*** Opening of EXERCISE DATA ***

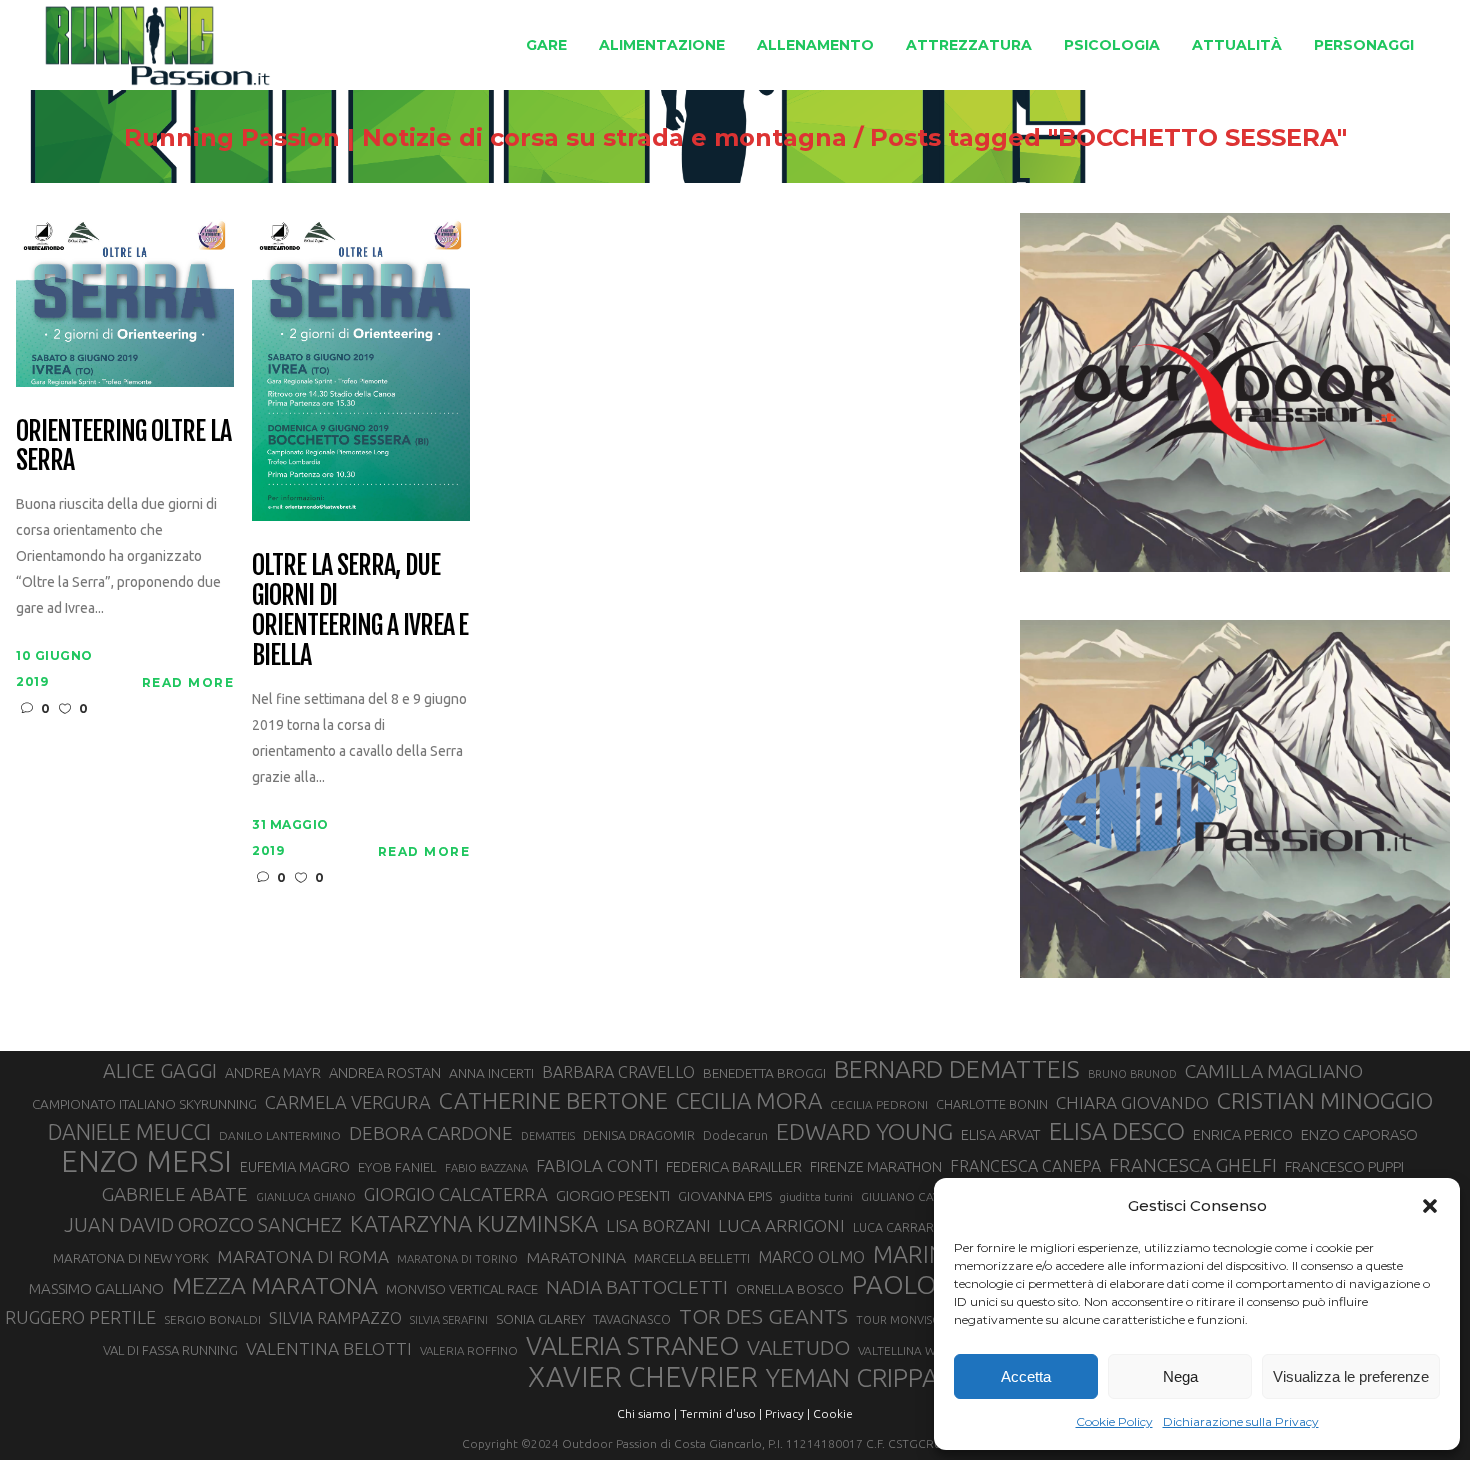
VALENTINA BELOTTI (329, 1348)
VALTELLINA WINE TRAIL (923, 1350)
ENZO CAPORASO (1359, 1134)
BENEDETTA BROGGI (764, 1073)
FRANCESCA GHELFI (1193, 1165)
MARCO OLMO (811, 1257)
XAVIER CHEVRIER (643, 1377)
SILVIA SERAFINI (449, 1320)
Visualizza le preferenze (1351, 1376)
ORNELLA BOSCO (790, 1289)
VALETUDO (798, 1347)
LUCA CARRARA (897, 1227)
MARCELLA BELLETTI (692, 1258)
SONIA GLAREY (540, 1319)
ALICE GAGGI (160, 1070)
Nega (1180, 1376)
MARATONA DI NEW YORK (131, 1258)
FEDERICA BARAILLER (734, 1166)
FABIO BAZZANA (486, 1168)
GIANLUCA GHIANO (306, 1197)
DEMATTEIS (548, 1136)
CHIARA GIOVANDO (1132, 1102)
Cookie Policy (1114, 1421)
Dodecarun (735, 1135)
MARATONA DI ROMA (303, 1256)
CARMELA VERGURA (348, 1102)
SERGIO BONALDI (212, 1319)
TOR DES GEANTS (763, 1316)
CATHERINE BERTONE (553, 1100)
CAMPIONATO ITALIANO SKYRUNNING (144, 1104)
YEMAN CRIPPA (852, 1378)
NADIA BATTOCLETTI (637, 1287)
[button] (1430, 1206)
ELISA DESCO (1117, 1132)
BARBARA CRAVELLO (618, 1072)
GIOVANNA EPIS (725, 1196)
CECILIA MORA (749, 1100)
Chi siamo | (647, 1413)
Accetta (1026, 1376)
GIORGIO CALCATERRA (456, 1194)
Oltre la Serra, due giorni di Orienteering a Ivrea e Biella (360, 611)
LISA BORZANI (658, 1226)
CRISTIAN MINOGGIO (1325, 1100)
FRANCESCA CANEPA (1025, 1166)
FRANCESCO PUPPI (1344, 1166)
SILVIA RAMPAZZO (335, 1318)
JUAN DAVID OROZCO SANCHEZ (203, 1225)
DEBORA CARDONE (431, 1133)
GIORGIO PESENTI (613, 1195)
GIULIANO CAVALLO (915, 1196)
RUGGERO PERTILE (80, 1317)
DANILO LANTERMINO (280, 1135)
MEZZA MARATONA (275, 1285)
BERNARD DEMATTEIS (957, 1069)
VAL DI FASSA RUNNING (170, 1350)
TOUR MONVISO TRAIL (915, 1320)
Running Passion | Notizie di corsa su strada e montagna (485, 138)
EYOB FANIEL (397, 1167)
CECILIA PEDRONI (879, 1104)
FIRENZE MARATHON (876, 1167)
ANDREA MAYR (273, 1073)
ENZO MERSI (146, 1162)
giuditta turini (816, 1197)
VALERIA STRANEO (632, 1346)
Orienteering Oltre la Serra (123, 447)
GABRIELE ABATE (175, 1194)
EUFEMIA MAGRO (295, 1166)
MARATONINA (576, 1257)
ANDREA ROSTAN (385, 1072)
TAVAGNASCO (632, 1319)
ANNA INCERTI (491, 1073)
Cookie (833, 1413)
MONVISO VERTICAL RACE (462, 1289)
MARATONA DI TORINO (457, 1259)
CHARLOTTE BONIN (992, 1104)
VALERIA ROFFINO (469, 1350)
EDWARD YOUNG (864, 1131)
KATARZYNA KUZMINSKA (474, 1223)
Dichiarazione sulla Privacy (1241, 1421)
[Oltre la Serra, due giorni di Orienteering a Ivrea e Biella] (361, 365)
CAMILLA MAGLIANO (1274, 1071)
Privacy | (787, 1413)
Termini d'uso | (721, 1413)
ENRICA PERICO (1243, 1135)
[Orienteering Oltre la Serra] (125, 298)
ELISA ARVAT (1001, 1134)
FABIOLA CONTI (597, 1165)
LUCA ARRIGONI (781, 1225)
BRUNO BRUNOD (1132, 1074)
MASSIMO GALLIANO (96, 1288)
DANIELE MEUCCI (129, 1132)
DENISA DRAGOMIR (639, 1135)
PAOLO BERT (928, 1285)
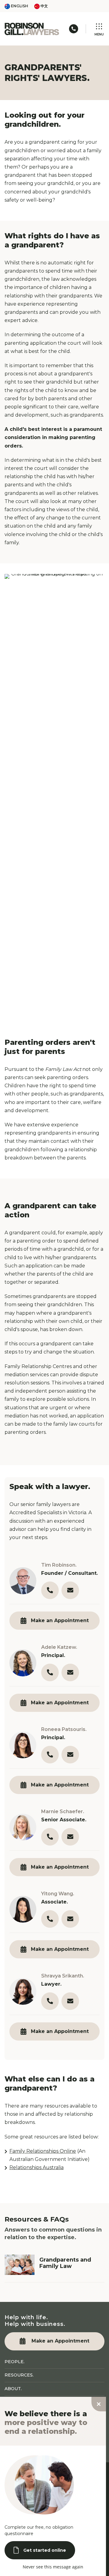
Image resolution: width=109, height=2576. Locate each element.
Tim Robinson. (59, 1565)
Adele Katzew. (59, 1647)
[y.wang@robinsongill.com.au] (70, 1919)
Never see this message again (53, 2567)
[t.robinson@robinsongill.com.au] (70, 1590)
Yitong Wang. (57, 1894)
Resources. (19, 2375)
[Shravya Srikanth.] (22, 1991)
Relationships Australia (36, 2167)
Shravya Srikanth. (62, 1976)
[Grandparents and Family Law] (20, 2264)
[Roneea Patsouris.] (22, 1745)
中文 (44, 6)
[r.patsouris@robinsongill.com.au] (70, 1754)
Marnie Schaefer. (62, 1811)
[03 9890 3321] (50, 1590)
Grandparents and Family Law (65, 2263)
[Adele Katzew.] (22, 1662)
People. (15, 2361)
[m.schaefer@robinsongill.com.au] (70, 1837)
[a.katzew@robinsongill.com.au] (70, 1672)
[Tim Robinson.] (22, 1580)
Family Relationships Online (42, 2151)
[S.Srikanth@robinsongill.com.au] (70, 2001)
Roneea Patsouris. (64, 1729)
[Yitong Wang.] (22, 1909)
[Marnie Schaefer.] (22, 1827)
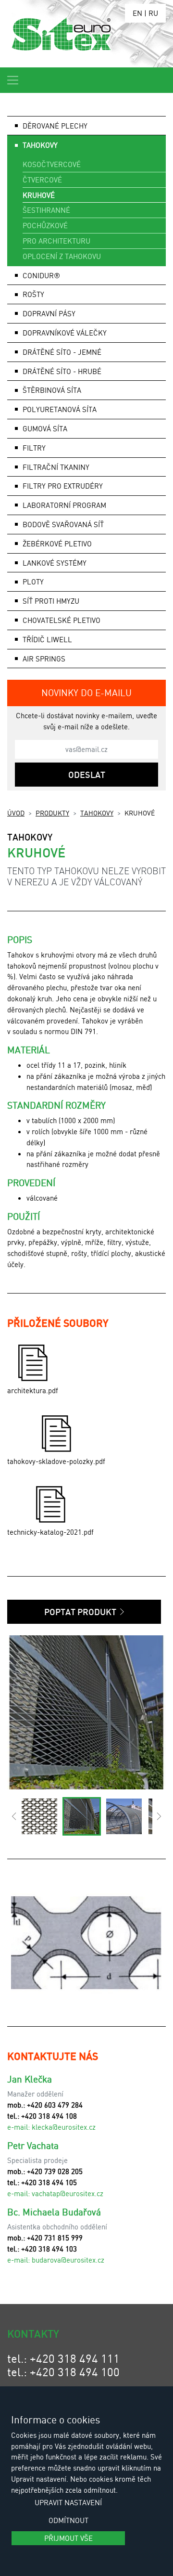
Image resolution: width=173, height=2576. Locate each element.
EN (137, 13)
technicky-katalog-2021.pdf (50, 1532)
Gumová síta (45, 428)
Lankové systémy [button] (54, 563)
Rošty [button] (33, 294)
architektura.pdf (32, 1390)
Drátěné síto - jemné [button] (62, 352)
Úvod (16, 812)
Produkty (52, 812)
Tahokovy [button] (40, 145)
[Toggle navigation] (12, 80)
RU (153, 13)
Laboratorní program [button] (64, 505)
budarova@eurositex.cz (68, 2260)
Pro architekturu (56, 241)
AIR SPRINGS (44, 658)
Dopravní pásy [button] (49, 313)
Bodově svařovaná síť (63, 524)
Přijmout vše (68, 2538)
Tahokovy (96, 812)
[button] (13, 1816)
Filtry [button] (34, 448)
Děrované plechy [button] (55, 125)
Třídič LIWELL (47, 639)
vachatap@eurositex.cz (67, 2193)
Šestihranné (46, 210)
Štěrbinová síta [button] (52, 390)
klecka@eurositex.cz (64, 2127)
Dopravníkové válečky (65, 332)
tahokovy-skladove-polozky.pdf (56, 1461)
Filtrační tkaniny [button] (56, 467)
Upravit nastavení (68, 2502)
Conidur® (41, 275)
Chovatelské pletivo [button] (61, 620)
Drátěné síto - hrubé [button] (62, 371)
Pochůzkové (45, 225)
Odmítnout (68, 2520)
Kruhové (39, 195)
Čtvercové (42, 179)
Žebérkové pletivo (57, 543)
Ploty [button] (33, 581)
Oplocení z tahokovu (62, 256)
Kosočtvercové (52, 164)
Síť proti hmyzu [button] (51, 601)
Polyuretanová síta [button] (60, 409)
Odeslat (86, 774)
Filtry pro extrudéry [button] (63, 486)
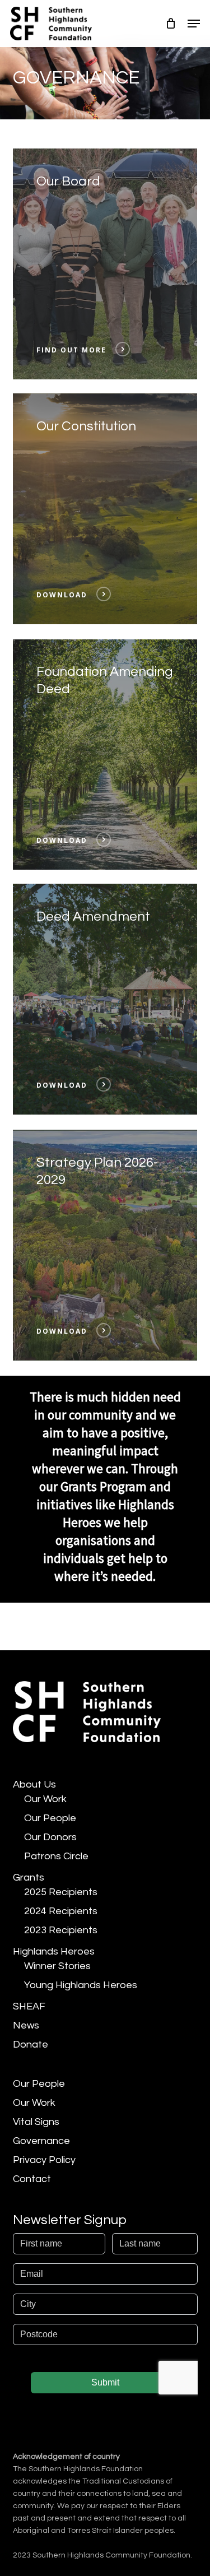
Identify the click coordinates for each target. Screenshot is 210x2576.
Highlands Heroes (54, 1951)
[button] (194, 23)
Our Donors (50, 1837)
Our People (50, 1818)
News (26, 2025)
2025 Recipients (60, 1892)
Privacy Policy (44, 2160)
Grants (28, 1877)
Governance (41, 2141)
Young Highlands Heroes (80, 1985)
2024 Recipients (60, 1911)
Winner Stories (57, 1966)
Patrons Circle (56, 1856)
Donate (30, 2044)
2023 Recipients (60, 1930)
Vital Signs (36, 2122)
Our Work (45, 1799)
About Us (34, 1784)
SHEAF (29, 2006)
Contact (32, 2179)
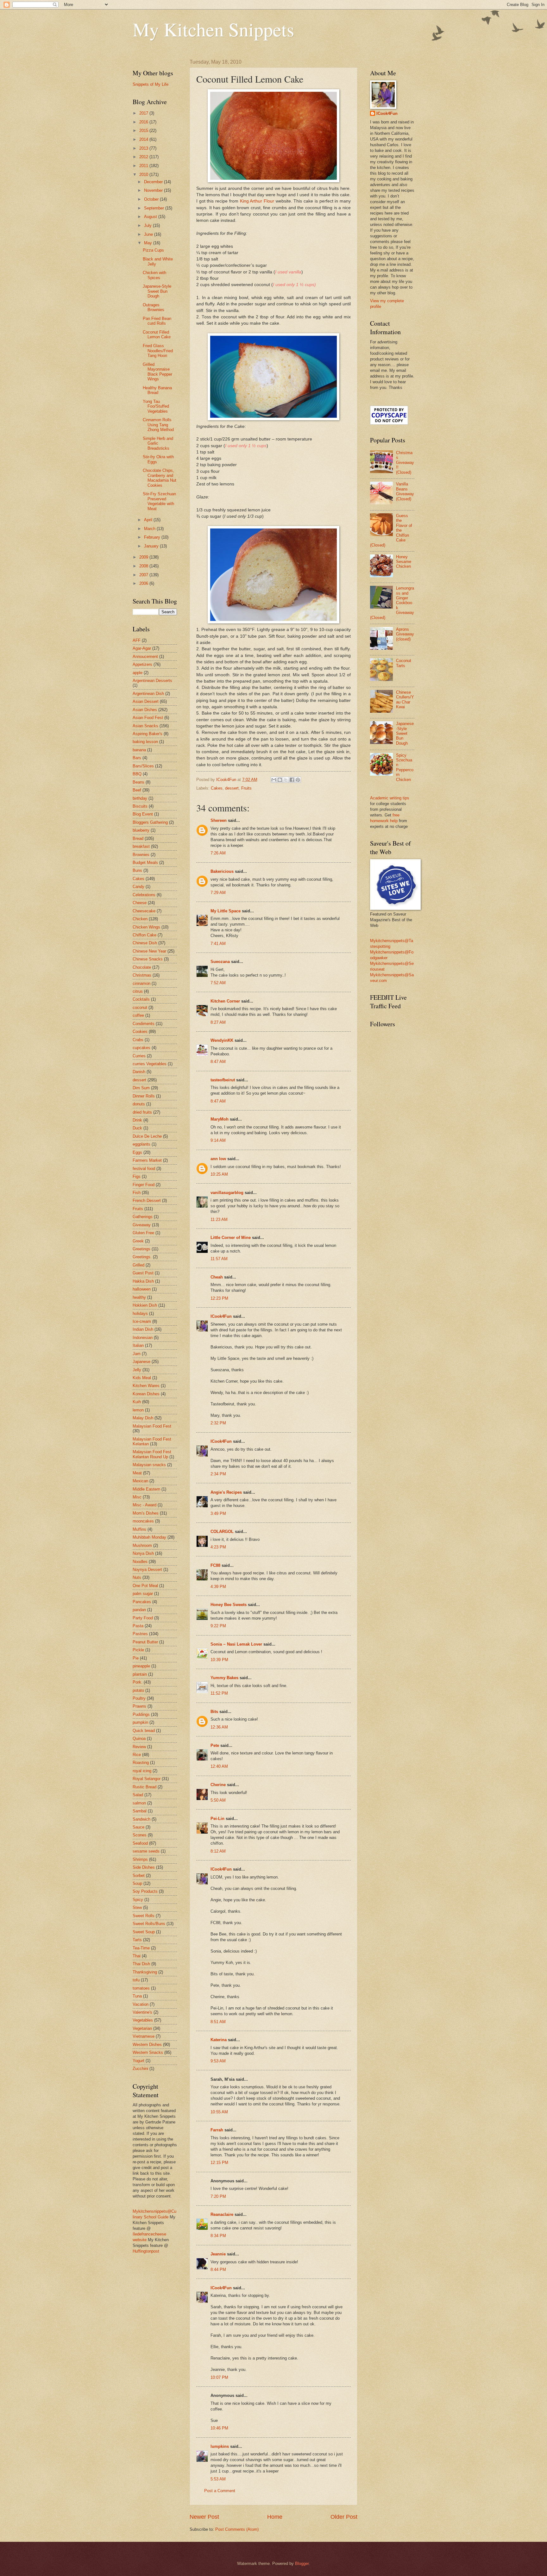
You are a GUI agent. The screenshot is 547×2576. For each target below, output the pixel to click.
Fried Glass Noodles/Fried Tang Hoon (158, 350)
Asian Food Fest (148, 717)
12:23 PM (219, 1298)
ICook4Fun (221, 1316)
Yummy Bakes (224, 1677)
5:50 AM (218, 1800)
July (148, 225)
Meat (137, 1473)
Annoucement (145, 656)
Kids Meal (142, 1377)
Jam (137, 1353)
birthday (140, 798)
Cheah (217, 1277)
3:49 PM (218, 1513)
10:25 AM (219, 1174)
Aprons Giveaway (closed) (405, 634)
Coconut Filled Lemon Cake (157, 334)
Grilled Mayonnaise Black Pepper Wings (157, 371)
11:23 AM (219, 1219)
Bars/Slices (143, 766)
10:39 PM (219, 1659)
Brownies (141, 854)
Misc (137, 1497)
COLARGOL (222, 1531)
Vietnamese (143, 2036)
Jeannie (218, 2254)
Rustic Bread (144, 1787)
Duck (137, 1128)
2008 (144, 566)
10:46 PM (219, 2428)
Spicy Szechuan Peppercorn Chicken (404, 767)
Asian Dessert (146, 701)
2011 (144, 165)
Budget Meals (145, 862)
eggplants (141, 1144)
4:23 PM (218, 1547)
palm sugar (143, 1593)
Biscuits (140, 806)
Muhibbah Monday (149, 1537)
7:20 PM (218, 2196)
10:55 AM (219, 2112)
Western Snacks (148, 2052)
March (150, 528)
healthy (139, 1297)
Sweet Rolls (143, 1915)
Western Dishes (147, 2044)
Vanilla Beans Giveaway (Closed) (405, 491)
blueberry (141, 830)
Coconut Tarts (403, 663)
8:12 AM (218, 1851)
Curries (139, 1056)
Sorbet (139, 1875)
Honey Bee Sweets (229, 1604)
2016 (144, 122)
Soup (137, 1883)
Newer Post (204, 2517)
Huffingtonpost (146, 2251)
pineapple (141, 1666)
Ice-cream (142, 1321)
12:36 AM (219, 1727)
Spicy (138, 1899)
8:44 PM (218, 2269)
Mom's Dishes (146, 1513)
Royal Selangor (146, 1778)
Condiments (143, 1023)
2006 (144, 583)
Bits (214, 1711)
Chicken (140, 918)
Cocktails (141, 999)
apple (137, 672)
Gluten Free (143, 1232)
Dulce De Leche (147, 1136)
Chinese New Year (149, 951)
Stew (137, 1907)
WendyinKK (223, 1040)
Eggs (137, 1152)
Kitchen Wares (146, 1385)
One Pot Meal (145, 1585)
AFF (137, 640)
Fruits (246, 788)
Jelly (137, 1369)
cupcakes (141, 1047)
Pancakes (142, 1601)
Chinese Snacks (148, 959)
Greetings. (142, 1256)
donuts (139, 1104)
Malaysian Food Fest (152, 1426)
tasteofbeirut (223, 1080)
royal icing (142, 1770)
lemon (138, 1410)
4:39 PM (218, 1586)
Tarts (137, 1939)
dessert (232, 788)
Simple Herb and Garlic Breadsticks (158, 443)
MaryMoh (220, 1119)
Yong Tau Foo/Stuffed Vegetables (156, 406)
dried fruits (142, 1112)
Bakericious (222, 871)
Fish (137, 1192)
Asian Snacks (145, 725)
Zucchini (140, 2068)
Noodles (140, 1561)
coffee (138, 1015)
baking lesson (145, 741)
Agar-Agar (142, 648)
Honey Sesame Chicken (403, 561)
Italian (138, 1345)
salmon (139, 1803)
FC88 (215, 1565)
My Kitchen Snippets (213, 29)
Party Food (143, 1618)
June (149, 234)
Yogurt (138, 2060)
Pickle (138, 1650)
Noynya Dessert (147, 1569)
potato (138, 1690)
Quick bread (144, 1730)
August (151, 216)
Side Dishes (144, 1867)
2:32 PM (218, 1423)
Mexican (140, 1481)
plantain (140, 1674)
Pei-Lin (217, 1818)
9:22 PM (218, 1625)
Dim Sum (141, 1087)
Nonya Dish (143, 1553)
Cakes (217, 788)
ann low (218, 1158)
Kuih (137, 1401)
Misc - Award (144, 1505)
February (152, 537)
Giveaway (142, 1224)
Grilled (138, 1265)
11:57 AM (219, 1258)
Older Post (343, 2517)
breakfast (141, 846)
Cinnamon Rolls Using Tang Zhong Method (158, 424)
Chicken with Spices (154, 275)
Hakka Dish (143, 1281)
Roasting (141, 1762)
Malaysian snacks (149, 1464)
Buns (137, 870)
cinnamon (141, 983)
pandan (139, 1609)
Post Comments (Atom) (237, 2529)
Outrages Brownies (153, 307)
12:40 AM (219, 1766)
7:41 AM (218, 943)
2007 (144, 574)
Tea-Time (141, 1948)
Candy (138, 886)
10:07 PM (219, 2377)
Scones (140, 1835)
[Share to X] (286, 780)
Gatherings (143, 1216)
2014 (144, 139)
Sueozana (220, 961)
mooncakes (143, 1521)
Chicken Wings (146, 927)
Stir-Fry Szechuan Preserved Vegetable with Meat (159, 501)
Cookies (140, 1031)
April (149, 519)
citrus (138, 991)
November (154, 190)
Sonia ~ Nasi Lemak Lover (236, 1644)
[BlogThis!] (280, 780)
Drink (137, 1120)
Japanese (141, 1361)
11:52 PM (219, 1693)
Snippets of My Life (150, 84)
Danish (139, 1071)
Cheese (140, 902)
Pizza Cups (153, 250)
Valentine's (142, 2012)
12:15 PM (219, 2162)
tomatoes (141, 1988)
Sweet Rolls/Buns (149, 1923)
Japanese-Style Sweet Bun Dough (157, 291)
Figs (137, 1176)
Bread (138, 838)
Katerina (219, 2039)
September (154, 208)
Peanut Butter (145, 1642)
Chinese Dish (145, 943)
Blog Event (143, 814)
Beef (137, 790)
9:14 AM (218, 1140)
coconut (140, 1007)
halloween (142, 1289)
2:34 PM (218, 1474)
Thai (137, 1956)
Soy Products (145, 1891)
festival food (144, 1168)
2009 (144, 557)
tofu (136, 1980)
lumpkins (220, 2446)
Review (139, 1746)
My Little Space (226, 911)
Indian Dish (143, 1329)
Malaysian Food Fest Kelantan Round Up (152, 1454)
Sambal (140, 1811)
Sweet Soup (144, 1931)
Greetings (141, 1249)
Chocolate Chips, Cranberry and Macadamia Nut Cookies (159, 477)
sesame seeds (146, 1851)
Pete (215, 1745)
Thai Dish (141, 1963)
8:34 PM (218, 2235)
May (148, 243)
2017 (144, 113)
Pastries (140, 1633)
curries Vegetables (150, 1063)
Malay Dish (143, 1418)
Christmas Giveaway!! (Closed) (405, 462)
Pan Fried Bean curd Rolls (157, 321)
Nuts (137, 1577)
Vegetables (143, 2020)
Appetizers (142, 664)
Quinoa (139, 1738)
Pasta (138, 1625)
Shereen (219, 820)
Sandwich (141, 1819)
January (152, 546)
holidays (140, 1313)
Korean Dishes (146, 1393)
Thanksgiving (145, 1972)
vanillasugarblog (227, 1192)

*** Close of EXERCISE DATA ***

Copy nothing past the line containing "GIOVANNA EPIS (725, 1196)": reproduce every line from the start of the records up to it, skipping pictures.

● TASK RESULT
VALENTINA BELOTTI (329, 1348)
VALTELLINA WINE TRAIL (923, 1350)
ENZO CAPORASO (1359, 1134)
BENEDETTA BROGGI (764, 1073)
FRANCESCA GHELFI (1193, 1165)
MARCO OLMO (811, 1257)
XAVIER CHEVRIER (643, 1377)
SILVIA SERAFINI (449, 1320)
Visualizza le preferenze (1351, 1376)
ORNELLA BOSCO (790, 1289)
VALETUDO (798, 1347)
LUCA CARRARA (897, 1227)
MARCELLA BELLETTI (692, 1258)
SONIA GLAREY (540, 1319)
ALICE GAGGI (160, 1070)
Nega (1180, 1376)
MARATONA DI NEW YORK (131, 1258)
FEDERICA BARAILLER (734, 1166)
FABIO BAZZANA (486, 1168)
GIANLUCA GHIANO (306, 1197)
DEMATTEIS (548, 1136)
CHIARA GIOVANDO (1132, 1102)
Cookie Policy (1114, 1421)
Dodecarun (735, 1135)
MARATONA DI ROMA (303, 1256)
CARMELA VERGURA (348, 1102)
SERGIO BONALDI (212, 1319)
TOR DES GEANTS (763, 1316)
CATHERINE BERTONE (553, 1100)
CAMPIONATO ITALIANO SKYRUNNING (144, 1104)
YEMAN CRIPPA (852, 1378)
NADIA BATTOCLETTI (637, 1287)
[button] (1430, 1206)
ELISA DESCO (1117, 1132)
BARBARA CRAVELLO (618, 1072)
GIOVANNA EPIS (725, 1196)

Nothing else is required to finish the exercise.